■ What you are asked to do: Continue the passage on measuring vestibulo-ocular reflex gain in video head impulse testing, starting after its final sentence.

■ Text block:
========================
Notice also that at extreme gaze angles (e.g., 0°–straight ahead) the eye velocity is very small, and so VOR gain is very small, although the head movement stimulus is just the same as for 40°. One indicator that this VOR gain measure at straight ahead gaze (0°) is not valid, is that although the measured VOR gain is so small (around 0.5), there are no covert or overt saccades to corroborate that apparent peripheral loss of semicircular canal function. This is an example of how the confirmatory nature of saccades is so valuable in testing. Here, the apparently reduced vertical VOR gain at 0° is a consequence of the oculomotor kinematics—the torsional component is large, so the total eye speed matches head speed, and so there is no need for any corrective saccade.

The “perfect” vertical canal stimuli described above are however hard to achieve in clinical testing. In the Supplementary material, we show that “imperfect” stimuli with pitch and roll components influence the VOR response depending on gaze direction (see Supplementary Figure 1).

Summary

• vHIT tests should be carried out with the goggles square on the head, the head upright and, for the horizontal impulses, the impulse stimulus axis orthogonal to the earth-horizontal plane.

• The target should be set at eye level at a constant distance (ideally 1 meter) from the subject.

• For vertical impulses, the axes of head movement should align with the LARP and RALP measurement axes within the goggles, and the gaze must be maintained as close to the stimulus plane (the plane of the canal pair under test) as possible.

VOR gain

Different methods of VOR gain calculation

One continuing issue in vHIT testing is VOR gain. The demand from most people carrying out the tests is to reduce this complex VOR response to a single number. Historically, the two main techniques to quantify VOR performance have been velocity gain (also called instantaneous gain), i.e., the ratio between eye and head velocity at a given point in time, and regression gain, which gives the ratio between the slopes of eye and head velocity over a given period (37). However, (9) determined that a position gain obtained by dividing the area under the desaccaded eye velocity curve by the area under the head velocity curve over the duration of the impulse, was the most effective technique to minimize the quantitative effect of goggles slip artifacts on the vHIT. The position gain (also called the area gain) is calculated from the onset of the impulse until the moment the head velocity once again crossed the zero line (see Figure 12).

FIGURE 12

Figure 12. The area VOR gain. The area under the eye velocity during the head impulse is divided by the area under the head velocity. The ratio of the areas in (A) is around 1.0, but in case of unilateral vestibular loss (B), the eye velocity area is much smaller, and so the area VOR gain is much smaller (0.3) [Reproduced from Curthoys and Manzari (11) with permission].

In early studies of the VOR, gain was defined using engineering technology—gain was measured by taking the ratio of eye velocity to head velocity during maintained sinusoidal horizontal angular acceleration. But for isolated single stimuli, such as individual head impulses, this has problems because the ratio of eye velocity to head velocity changes during the head velocity stimulus. The ratio at a single point is especially unreliable at small values of head velocity where measurement error can dominate any gain calculation. So when we initially reported the detailed quantitative data about eye velocity during head impulses using scleral search coils (3) we solved that problem by reporting VOR gain as the ratio of eye velocity to head velocity measured at one very high arbitrary head velocity (122.5 deg/s). This high velocity was chosen because it is well-away from the changes which occur at the start of the head impulse when both eye and head velocity are small and thus prone to errors generated by the inaccuracy of the quantitative measure of those two velocities. This is especially the case for vHIT, where goggle slippage at the onset of the head movement may cause errors in head velocity [for details see Figure 9 in (38)].
========================
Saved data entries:

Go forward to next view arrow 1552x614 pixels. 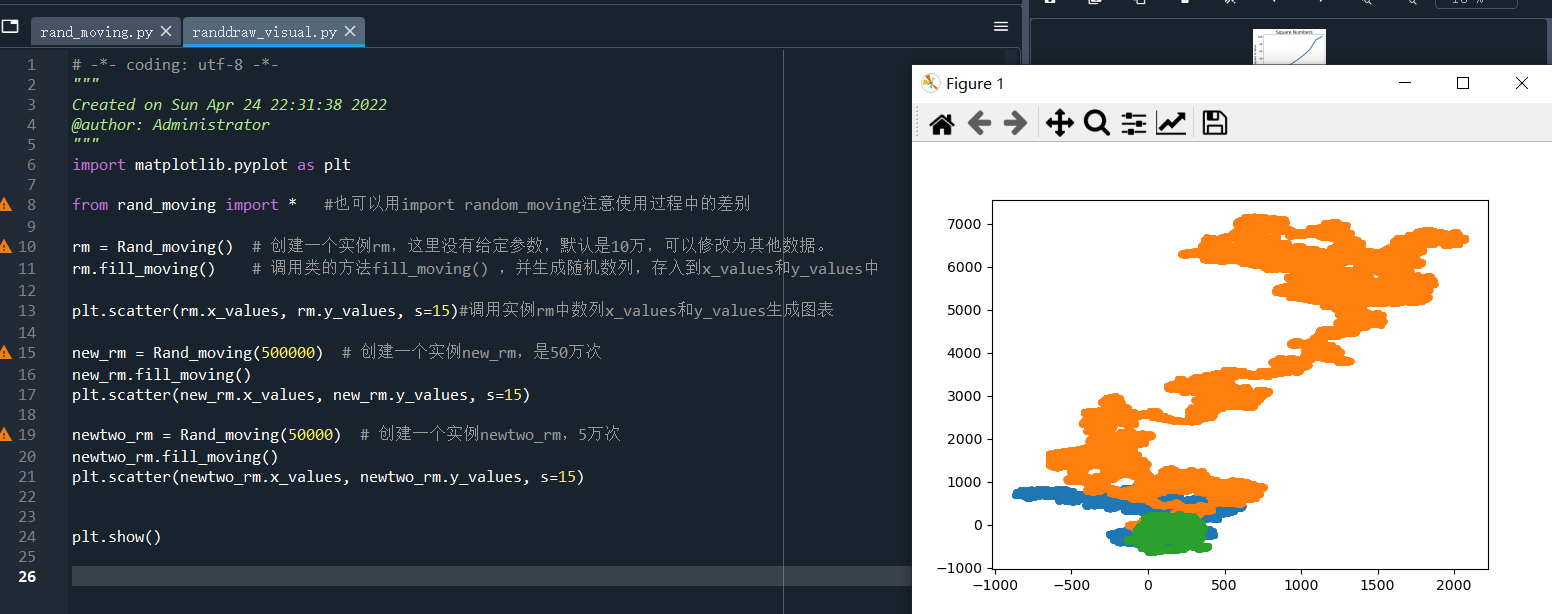pyautogui.click(x=1015, y=123)
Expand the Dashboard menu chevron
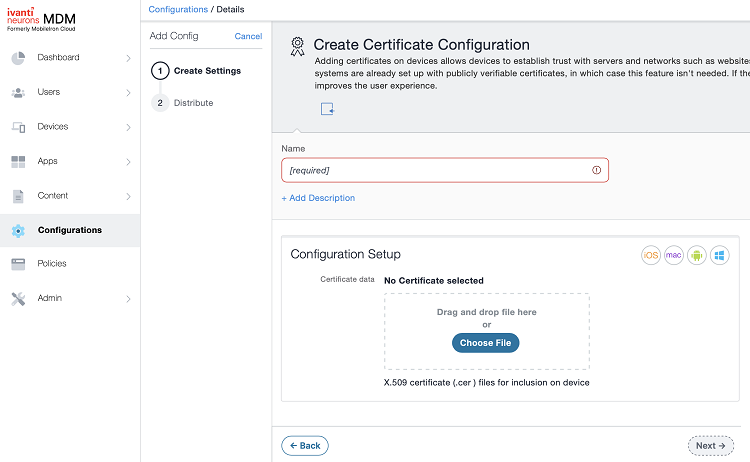This screenshot has width=750, height=462. tap(128, 58)
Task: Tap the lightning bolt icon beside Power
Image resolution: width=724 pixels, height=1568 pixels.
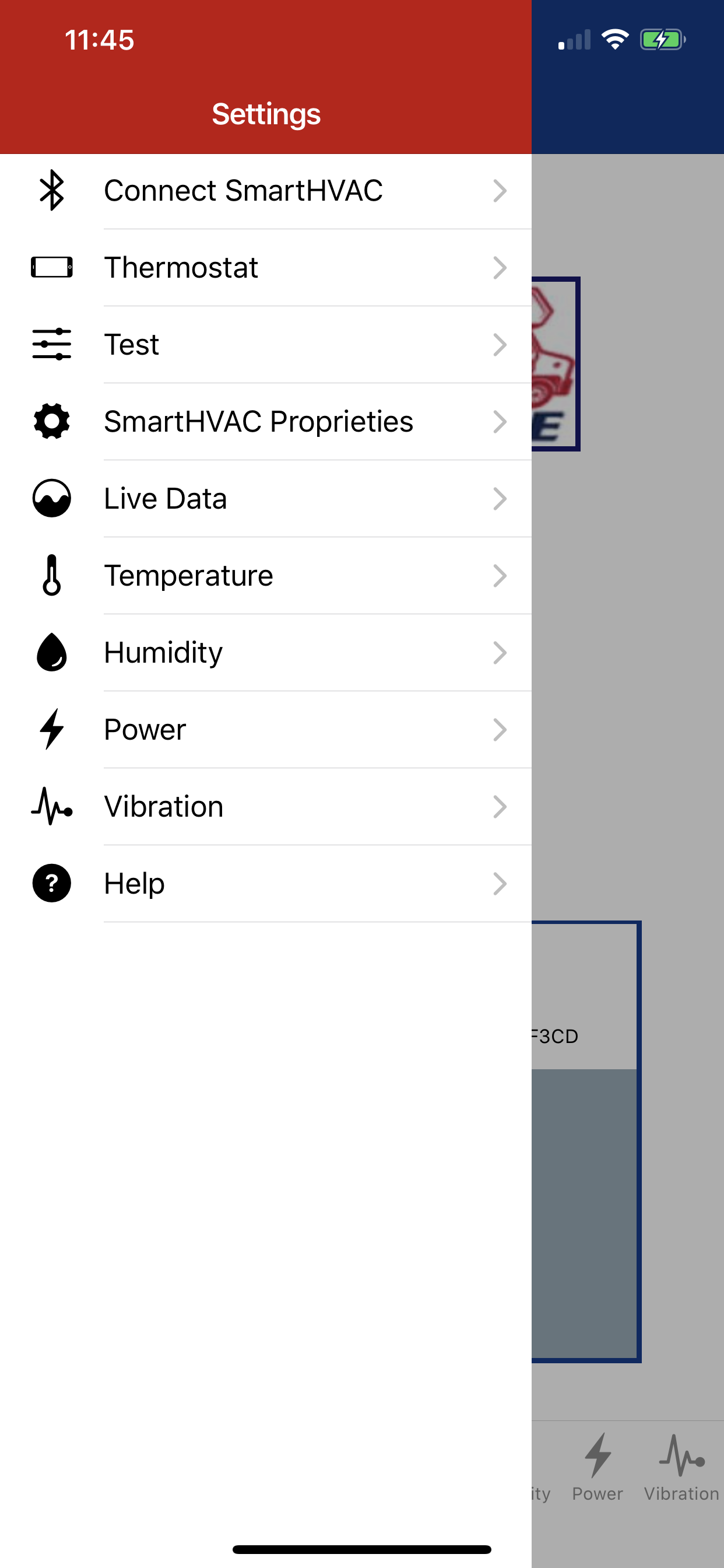Action: pos(52,729)
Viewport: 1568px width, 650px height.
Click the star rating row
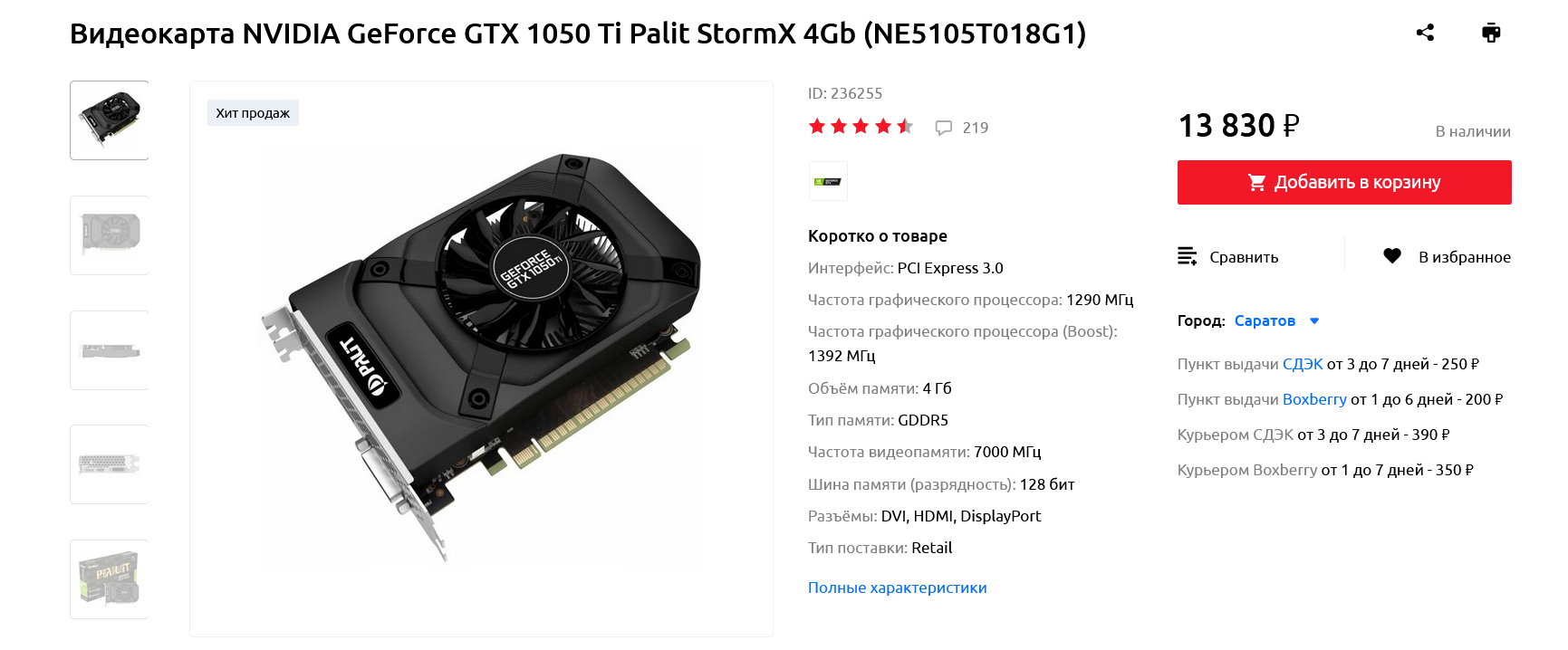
========================
■ Your response:
However, this VOR gain measure at a single point is subject to artifacts and errors because it is such a localized measure at just one moment during the complex eye movement response. Other systems have chosen to use the instantaneous VOR gain at two or three moments during the head impulse. In 2013 we went back to basics by asking: why do patients with a unilateral loss make a corrective saccade? And the answer is that they make a saccade because their gaze at the end of the head impulse is not on target. In other words it is gaze position error, which drives the generation of a corrective saccade. To measure gaze position it is necessary to integrate eye velocity during the entire head impulse and compare that to the integrated head velocity record. VOR gain is then the ratio of these two areas (Figure 12). And that is the way the ICS Impulse system calculates position (area) VOR gain. This calculation is done after saccades are deleted from the eye velocity record during the head impulse using an eye acceleration algorithm to detect the presence of a saccade.

Absolute gain value

vHIT has the notable advantage of providing information about the absolute level of function of each individual canal—in other words it is not simply a measure of the difference between the two sides as is the canal paresis score. This is because for high-acceleration head movement stimuli, any contribution from the opposing canal is effectively eliminated because the high acceleration acts to suppress the neural response of that contralateral canal [see (38) for details]. One should however bear in mind that the VOR response of one particular canal is due to excitation of the ipsilateral canal and—to a much smaller extent—disinhibition of the corresponding contralateral canal (“push-pull” effect) (38, 39). This has two implications for VOR gain in unilateral peripheral vestibular loss. First, in patients with unilateral loss the gain of the affected canal will not drop to 0 (only to ~0.3) because the disinhibition from the healthy contralateral side is still active. Second, the gain of the contralateral canal may also be slightly reduced (0.7–0.8) because the disinhibition from the side with the vestibular loss is missing (see Figure 13).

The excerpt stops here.